Stored records:
::::
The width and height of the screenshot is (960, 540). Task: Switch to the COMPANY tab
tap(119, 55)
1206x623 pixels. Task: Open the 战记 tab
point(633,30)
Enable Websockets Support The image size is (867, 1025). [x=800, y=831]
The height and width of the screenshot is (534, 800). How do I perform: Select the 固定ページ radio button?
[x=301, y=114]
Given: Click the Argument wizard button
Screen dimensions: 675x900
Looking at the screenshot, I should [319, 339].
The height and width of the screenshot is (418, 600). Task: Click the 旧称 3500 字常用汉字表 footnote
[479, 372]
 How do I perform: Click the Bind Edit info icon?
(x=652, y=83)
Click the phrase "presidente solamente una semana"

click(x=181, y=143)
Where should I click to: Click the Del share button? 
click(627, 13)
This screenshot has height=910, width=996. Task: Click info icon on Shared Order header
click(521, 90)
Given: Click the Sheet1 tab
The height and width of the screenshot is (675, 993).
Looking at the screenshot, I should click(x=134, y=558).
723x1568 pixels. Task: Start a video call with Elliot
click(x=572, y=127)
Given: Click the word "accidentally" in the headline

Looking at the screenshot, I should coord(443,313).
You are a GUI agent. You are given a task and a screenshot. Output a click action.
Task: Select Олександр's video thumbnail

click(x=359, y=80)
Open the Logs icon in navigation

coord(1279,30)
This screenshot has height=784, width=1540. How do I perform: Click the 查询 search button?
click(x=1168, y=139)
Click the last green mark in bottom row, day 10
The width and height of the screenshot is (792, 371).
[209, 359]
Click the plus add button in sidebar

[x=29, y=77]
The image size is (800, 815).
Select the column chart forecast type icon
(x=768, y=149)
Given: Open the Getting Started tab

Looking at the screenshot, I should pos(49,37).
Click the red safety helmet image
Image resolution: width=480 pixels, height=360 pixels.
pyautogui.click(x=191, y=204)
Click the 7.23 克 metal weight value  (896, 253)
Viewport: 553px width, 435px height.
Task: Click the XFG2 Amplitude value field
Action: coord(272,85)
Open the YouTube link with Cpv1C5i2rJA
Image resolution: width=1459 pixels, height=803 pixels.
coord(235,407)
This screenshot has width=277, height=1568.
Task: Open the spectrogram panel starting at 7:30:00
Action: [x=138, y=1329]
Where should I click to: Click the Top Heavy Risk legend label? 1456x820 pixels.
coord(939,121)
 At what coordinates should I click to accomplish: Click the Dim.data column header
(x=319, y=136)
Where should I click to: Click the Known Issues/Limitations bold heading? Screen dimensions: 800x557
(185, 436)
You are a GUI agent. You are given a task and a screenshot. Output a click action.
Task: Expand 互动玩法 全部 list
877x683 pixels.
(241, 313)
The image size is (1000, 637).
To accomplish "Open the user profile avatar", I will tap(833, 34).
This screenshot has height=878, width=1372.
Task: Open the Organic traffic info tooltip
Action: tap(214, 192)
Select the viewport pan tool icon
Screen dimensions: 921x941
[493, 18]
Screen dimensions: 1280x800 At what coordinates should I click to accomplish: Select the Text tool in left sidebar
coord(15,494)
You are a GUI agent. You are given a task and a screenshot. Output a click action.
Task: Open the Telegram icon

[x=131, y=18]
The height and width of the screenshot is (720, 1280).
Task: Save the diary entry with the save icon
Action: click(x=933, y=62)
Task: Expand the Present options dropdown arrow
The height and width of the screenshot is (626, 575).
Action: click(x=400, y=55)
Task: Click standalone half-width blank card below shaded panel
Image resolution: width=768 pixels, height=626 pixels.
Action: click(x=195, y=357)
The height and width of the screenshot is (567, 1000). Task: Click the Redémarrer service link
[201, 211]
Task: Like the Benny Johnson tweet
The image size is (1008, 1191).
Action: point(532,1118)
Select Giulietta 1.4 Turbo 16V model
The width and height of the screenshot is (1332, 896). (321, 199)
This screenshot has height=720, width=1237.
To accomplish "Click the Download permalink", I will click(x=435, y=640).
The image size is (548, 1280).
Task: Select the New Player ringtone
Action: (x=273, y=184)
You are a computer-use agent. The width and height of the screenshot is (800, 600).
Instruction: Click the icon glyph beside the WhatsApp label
::::
### Aim of the task:
Determine how many lines in the records include the word "Expand", and reply with that number alone.

### Response area:
2